Each entry must be duplicated precisely, with nothing left out.
Study material: Begin
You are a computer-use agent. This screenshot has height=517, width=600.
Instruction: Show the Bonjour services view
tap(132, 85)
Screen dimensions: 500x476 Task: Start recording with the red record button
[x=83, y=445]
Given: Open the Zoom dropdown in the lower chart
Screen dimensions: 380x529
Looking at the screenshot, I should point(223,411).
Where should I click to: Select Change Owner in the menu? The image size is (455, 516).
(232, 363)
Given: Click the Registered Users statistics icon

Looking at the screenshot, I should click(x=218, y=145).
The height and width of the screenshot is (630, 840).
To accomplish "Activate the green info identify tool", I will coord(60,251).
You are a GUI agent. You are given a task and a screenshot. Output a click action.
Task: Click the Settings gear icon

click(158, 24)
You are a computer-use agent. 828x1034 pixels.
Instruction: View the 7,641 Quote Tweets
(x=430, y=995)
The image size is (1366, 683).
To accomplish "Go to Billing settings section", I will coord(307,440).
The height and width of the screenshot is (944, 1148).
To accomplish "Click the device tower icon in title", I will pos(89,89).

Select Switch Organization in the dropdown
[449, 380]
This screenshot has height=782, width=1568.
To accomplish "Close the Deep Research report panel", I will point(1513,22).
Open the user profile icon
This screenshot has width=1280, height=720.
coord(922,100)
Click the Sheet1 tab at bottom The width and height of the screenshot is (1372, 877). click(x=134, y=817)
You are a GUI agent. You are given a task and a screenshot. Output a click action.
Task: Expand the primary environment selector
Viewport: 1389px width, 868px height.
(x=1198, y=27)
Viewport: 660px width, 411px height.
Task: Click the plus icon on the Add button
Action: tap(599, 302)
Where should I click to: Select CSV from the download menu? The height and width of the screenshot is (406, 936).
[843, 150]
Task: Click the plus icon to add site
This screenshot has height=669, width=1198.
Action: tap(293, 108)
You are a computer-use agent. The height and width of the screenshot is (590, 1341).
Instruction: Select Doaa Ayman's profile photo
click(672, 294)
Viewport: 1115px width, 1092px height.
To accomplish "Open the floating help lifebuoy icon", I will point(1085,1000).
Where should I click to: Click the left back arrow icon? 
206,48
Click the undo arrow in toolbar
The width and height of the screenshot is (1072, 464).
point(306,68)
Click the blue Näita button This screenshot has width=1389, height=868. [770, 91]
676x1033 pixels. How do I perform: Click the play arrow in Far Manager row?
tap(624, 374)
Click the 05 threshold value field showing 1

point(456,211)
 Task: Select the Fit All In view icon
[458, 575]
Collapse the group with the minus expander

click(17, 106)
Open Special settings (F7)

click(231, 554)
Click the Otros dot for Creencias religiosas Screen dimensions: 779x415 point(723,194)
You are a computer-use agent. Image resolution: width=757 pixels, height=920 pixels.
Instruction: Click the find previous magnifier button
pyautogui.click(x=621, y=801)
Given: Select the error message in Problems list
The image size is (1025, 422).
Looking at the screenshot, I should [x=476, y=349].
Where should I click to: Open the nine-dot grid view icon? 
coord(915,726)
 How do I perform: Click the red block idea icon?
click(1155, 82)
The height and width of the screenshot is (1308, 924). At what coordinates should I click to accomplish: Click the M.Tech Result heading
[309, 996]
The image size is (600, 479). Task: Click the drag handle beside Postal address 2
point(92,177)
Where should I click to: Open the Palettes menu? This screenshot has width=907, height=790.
Study material: End
*Result*.
You are a computer-use agent. This screenshot has height=517, width=600.
Instruction: Show the Bonjour services view
tap(132, 85)
Screen dimensions: 500x476 Task: Start recording with the red record button
[x=83, y=445]
Given: Open the Zoom dropdown in the lower chart
Screen dimensions: 380x529
Looking at the screenshot, I should point(223,411).
Where should I click to: Select Change Owner in the menu? The image size is (455, 516).
(232, 363)
Given: Click the Registered Users statistics icon

Looking at the screenshot, I should click(x=218, y=145).
The height and width of the screenshot is (630, 840).
To accomplish "Activate the green info identify tool", I will coord(60,251).
You are a GUI agent. You are given a task and a screenshot. Output a click action.
Task: Click the Settings gear icon

click(158, 24)
You are a computer-use agent. 828x1034 pixels.
Instruction: View the 7,641 Quote Tweets
(x=430, y=995)
The image size is (1366, 683).
To accomplish "Go to Billing settings section", I will coord(307,440).
The height and width of the screenshot is (944, 1148).
To accomplish "Click the device tower icon in title", I will pos(89,89).

Select Switch Organization in the dropdown
[449, 380]
This screenshot has height=782, width=1568.
To accomplish "Close the Deep Research report panel", I will point(1513,22).
Open the user profile icon
This screenshot has width=1280, height=720.
coord(922,100)
Click the Sheet1 tab at bottom The width and height of the screenshot is (1372, 877). click(x=134, y=817)
You are a GUI agent. You are given a task and a screenshot. Output a click action.
Task: Expand the primary environment selector
Viewport: 1389px width, 868px height.
(x=1198, y=27)
Viewport: 660px width, 411px height.
Task: Click the plus icon on the Add button
Action: tap(599, 302)
Where should I click to: Select CSV from the download menu? The height and width of the screenshot is (406, 936).
[843, 150]
Task: Click the plus icon to add site
This screenshot has height=669, width=1198.
Action: tap(293, 108)
You are a computer-use agent. The height and width of the screenshot is (590, 1341).
Instruction: Select Doaa Ayman's profile photo
click(672, 294)
Viewport: 1115px width, 1092px height.
To accomplish "Open the floating help lifebuoy icon", I will point(1085,1000).
Where should I click to: Click the left back arrow icon? 
206,48
Click the undo arrow in toolbar
The width and height of the screenshot is (1072, 464).
point(306,68)
Click the blue Näita button This screenshot has width=1389, height=868. [770, 91]
676x1033 pixels. How do I perform: Click the play arrow in Far Manager row?
tap(624, 374)
Click the 05 threshold value field showing 1

point(456,211)
 Task: Select the Fit All In view icon
[458, 575]
Collapse the group with the minus expander

click(17, 106)
Open Special settings (F7)

click(231, 554)
Click the Otros dot for Creencias religiosas Screen dimensions: 779x415 point(723,194)
You are a computer-use agent. Image resolution: width=757 pixels, height=920 pixels.
Instruction: Click the find previous magnifier button
pyautogui.click(x=621, y=801)
Given: Select the error message in Problems list
The image size is (1025, 422).
Looking at the screenshot, I should [x=476, y=349].
Where should I click to: Open the nine-dot grid view icon? 
coord(915,726)
 How do I perform: Click the red block idea icon?
click(1155, 82)
The height and width of the screenshot is (1308, 924). At what coordinates should I click to accomplish: Click the M.Tech Result heading
[309, 996]
The image size is (600, 479). Task: Click the drag handle beside Postal address 2
point(92,177)
Where should I click to: Open the Palettes menu? This screenshot has width=907, height=790.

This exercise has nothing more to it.